The Lorax by Dr. Seuss

People recommend books to me a lot. It's hard to know when or how to fit them all in! And then there's the worry I won't like a book that is very dear to a dear friend's heart. For a long time, I just avoided reading books that had been recommended to me, unless someone pushed a physical copy into my hot little hands. (This is still the fastest way to get a book to the top of my list.) So I started a new list from which to pick, of books friends recommended. If you want to get in on this, you can recommend a book on this post.

This book was recommended to me by Chris.

It has driven the recommender a little crazy, I think, that it has taken me so long to get to this one. It's just a picture book! I could read it in about 10 minutes! He's not wrong, but I'm stubborn. I waited until it came up on my list, and then I read it. Which is now. Over a year after he recommended it.

Of course, this all leads to the question, how do you review a picture book? They're short, they're mostly pictures, and I'm pretty much the opposite of a visual thinker. (Doesn't mean I can't see the pictures when I'm reading, but it does mean I'm unlikely to retain more than a very fuzzy memory.) (Seriously, I've filled out questionnaires for the aphantasia study going on right now, and everything.)

Of course, even without remembering exactly what the pictures looked like, I have a sense of Dr. Seuss and how he draws in general. I mean, just look at that little guy up there! It's all shaggy and fuzzy and pretty damn adorable, and probably bends in interesting ways. Wow, do I not have a lot more to say, except that how can you not love Dr. Seuss illustrations.

This is not one of his books that formed a big part of my childhood, although I do remember reading it before, probably past childhood. It is, of course, the most overtly environmental of Dr. Seuss' books, with the ongoing rapaciousness of capitalism making goods no one wants moving into an area, stripping it of everything, displacing the animals, and cutting down all the trees, and then moving on, leaving it barren and sterile.

It's not a subtle message, although it is probably a necessary one. Let's bootleg a little anti-uncontrolled capitalism into every child's life, shall we? (I'm serious. We should.) It's accessible, and I'm pretty sure kids reading this book would be outraged at that damned Onceler.

The biggest thing, though, is the ending, which is catchy and memorable, and would be great if it stuck in everyone's mind. I've seen it since, just as a quote. It's the part that goes:

Unless someone like you cares a whole awful lot, 
Nothing is going to get better. It's not.

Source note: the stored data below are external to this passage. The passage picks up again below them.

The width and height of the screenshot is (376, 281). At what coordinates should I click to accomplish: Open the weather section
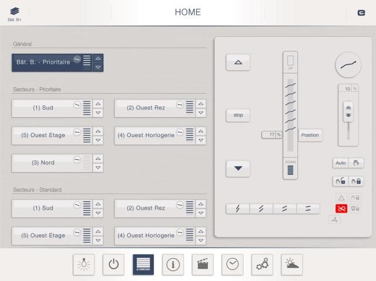point(292,265)
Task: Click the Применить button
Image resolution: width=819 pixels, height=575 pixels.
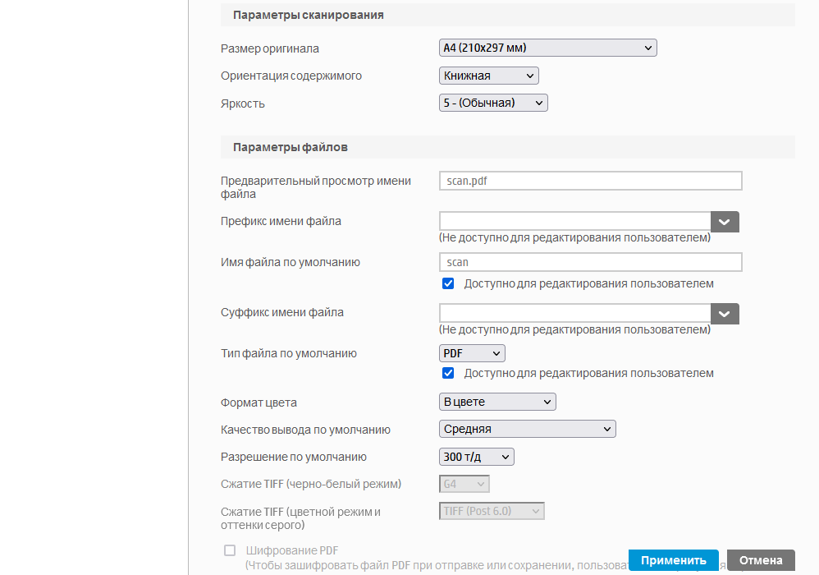Action: pyautogui.click(x=673, y=560)
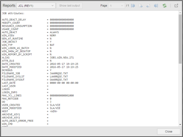
Task: Click the scrollbar up arrow
Action: tap(180, 13)
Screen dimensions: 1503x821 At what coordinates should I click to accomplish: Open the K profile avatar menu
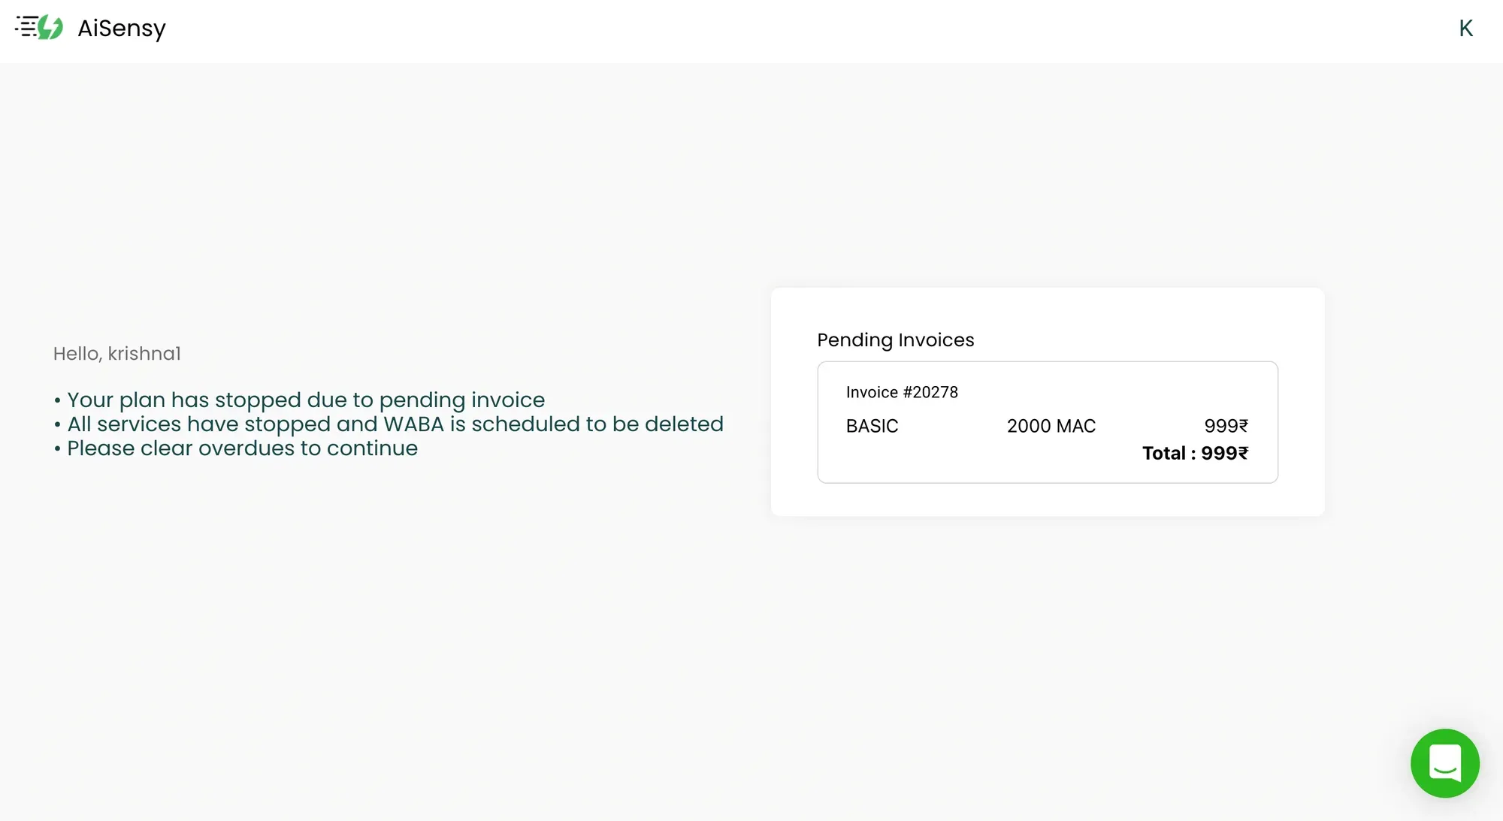point(1465,29)
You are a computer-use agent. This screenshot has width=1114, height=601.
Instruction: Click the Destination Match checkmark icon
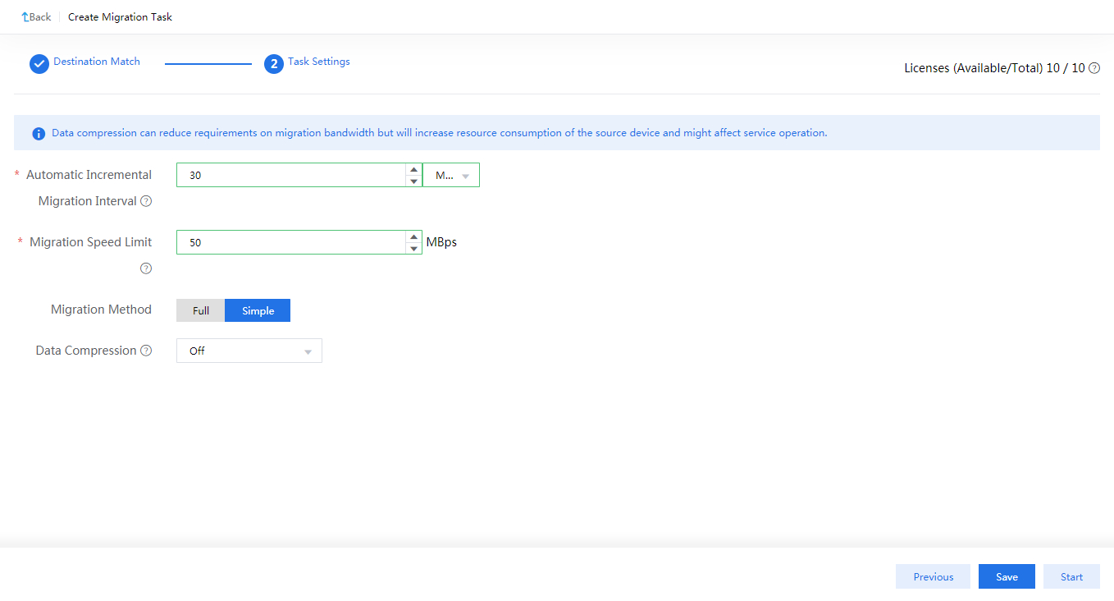pos(39,64)
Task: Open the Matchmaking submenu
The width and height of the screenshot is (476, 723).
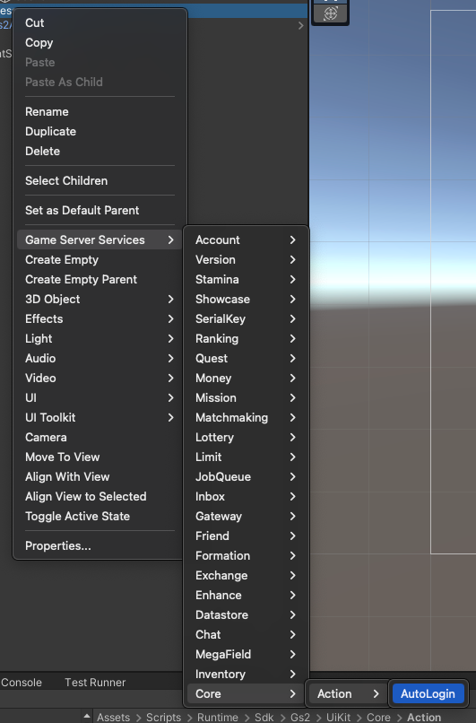Action: (x=246, y=417)
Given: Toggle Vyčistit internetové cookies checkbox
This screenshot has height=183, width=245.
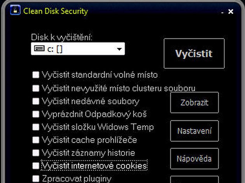Looking at the screenshot, I should click(x=36, y=166).
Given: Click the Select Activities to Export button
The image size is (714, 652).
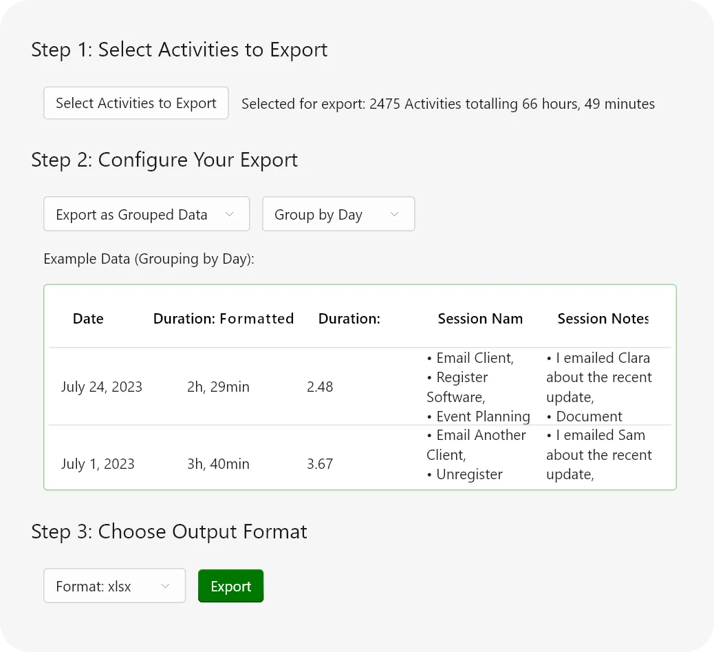Looking at the screenshot, I should (x=136, y=103).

Bringing it back to the reader, even as a child, that this is something preventable, and encouraging them to see themselves as part of the solution as well. It's a good message.  So yeah, I like this picture book. If I had kids, I'd get it for them. (Of course, were I a parent, I'd eventually probably get very boring and talk about how that individual action has to be gathered into collective and governmental action, and my kids would probably start rolling their eyes pretty damn hard.)

I'm very glad I never saw the movie that was made of this. I don't really intend to ever see it.